On the other hand, only ACS presentation (p = 0.0139) and prior CABG (p = 0.0438) were independent predictors of mortality in the RA-PCI group (Table 6).

4. Discussion

The major findings of our study were that patients who underwent RA-PCI were older, had more co-morbidities, especially chronic renal insufficiency, and also had advanced coronary artery disease as represented by higher rates of previous CABG and more complex lesions. This translated into increased procedural and fluoroscopy times and increased contrast medium use along with an increase in vascular complication rates and in-hospital MACCE. Nevertheless, procedural success rates of RA-PCI were very high. Moreover, despite the higher in-hospital MACCE rate in the RA-PCI group, in-hospital mortality as well as the 3-year MACCE rate did not significantly differ between RA-PCI and PCI. Our findings underline the feasibility and safety of RA-PCI in patients with reduced LVEF.
There are many possible explanations why a reduced LVEF adversely affects outcomes in patients who have undergone RA-PCI. Patients with reduced LVEF are usually multimorbid and, as such, at a higher risk of complications [10]. Several studies have shown a significant correlation between reduced LVEF and mortality in patients who underwent PCI [11,12,13], which is also noted in our analysis. In addition, coronary microvascular obstruction resulting from distal embolization of the released debris during the RA procedure might further worsen the LVEF [19]. And thermal injury as well as thrombocyte activation might propagate microvascular dysfunction and consequently result in more periprocedural myocardial injury and infarction [20]. Despite the higher in-hospital MACCE rate in patients with RA-PCI, this was not associated with increased mortality, which is reassuring. A possible explanation for this is the trade-off between the increased procedural complexity with potentially higher complication rates on the one hand, and the better lesion preparation through debulking before stenting to achieve better stent expansion, which leads to better long-term outcomes on the other [21,22]. Furthermore, multivariate cox regression analysis showed that ACS presentation, prior CABG, and renal dysfunction were the only independent predictors of mortality in patients with reduced LVEF. Interestingly, moderate to severe calcifications were associated with increased long-term mortality only in patients who underwent PCI without RA, but not in patients who underwent RA-PCI. This underlines the efficacy of RA-PCI in severely calcified lesions and ensures its safety.

5. Limitations

Our study has several limitations. First, it is based on a retrospective non-randomized single-center registry. Furthermore, the indication for RA-PCI and the selected device was left to the operator’s discretion and may have varied depending upon their technical expertise and experience, which makes selection bias possible. That is why we performed a regression analysis adjusting for baseline covariates trying to minimize those differences. Also, we relied on angiographic evidence of calcification without routine use of intravascular imaging, which should be the standard of care for calcium quantification and optimal modification. More studies are needed to confirm our results.

6. Conclusion

In conclusion, our study demonstrates the utility, efficacy, and safety of RA-PCI in patients with complex coronary artery disease despite reduced LVEF.

Author Contributions

Conceptualization, M.A. and K.M.; methodology, M.A. and M.B.; software, T.S., M.A., P.T., J.F. and I.A.; validation, M.B., H.O., D.W. and V.R.; formal analysis, M.A., P.T., T.S., M.B. and J.F.; investigation, M.A., M.B., I.A. and K.M.; resources, H.O. and KM.; data curation: M.B., T.S. and J.F.; writing—original draft preparation, M.A. and K.M.; writing—review and editing, H.O., M.B., T.S. and J.F.; visualization, M.A.; supervision, M.A., D.W., M.B., V.R. and K.M.; project administration, M.A. and K.M. All authors have read and agreed to the published version of the manuscript.

Funding

This research received no external funding.

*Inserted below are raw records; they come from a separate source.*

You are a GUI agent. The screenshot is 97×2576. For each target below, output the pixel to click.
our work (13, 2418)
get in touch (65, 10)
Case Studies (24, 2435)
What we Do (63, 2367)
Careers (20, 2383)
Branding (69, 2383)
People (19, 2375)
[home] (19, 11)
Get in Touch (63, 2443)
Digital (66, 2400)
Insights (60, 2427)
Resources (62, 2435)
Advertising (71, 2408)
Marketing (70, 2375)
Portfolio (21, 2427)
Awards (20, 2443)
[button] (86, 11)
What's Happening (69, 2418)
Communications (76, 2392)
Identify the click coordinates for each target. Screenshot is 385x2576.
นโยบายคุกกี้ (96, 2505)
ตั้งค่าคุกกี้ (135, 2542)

Institutional Review Board Statement

The study was conducted according to the guidelines of the Declaration of Helsinki and approved by the institutional review board (Ethical approval number: EK 21-1100).

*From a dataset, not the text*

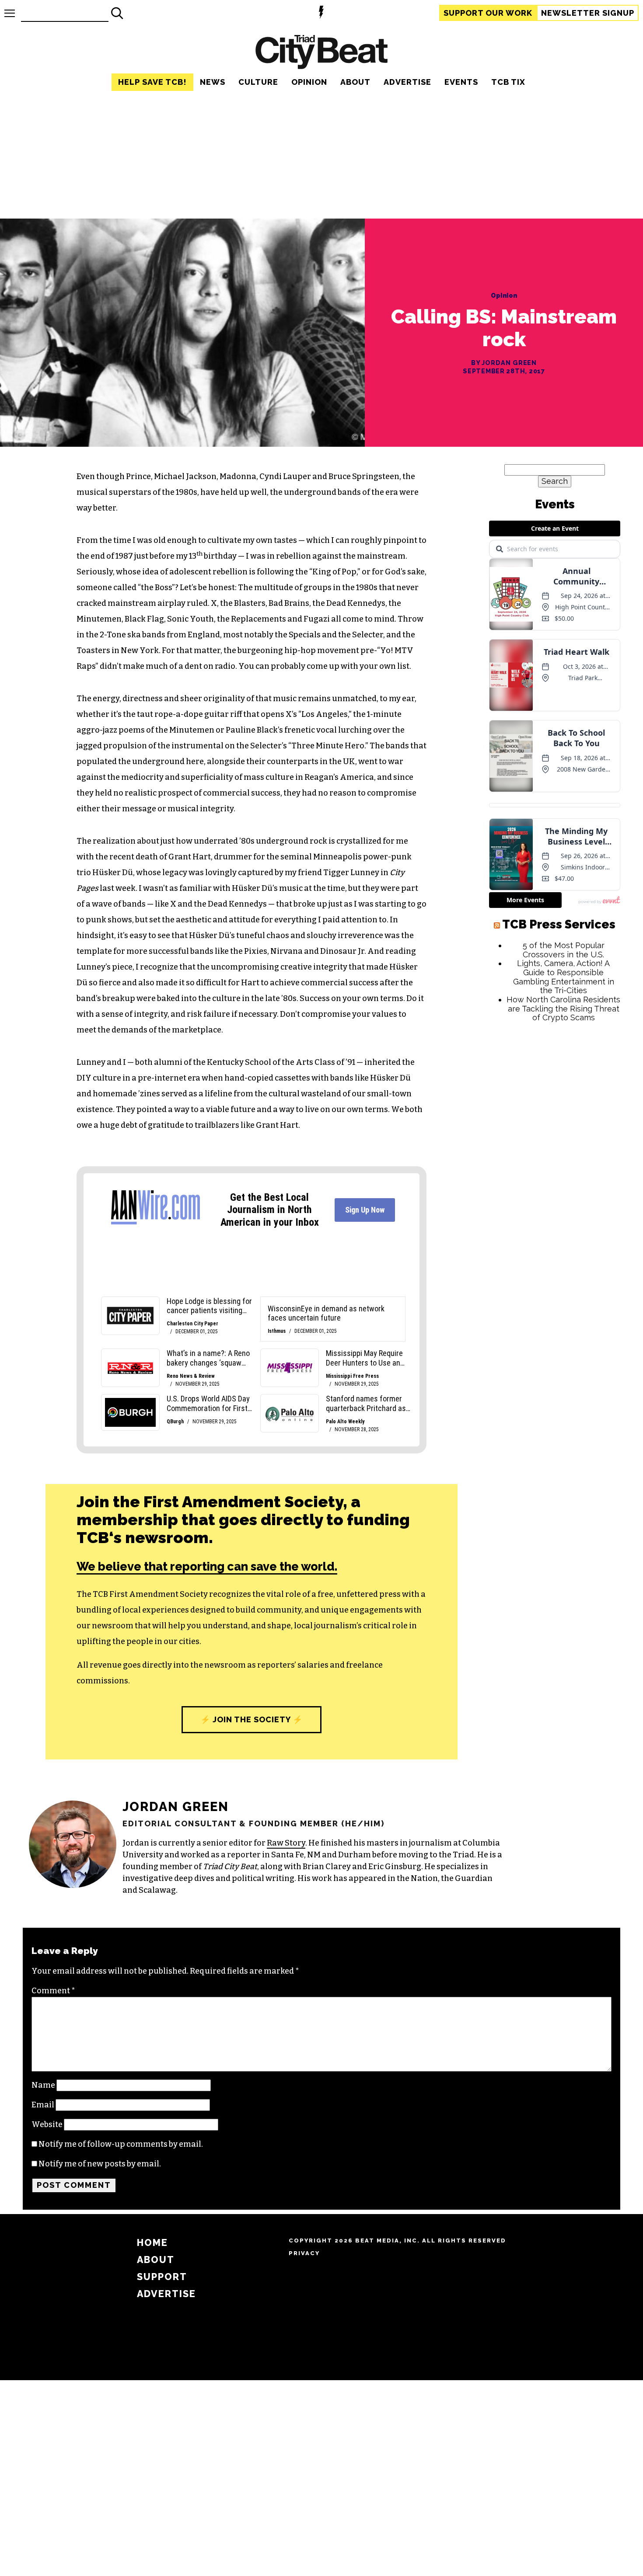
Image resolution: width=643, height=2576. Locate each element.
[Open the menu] (9, 13)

Informed Consent Statement

Not applicable.

Data Availability Statement

The datasets used and/or analyzed in the current study are available from the corresponding author upon reasonable request.

Conflicts of Interest

Mohamed Ayoub reports consulting/speaker/proctoring institutional honoraria from Asahi Intecc, Biotronik, Boston Scientific, Cardinal Health, Cordis, Medtronic, Teleflex, Terumo. Kambis Mashayekhi reports consulting/speaker/proctoring institutional honoraria from Abbott Vascular, Abiomed, Asahi Intecc, AstraZeneca, Biotronik, Boston Scientific, Cardinal Health, Daiichi Sankyo, Medtronic, Shockwave Medical, Teleflex, Terumo. The remaining authors declare no conflicts of interest.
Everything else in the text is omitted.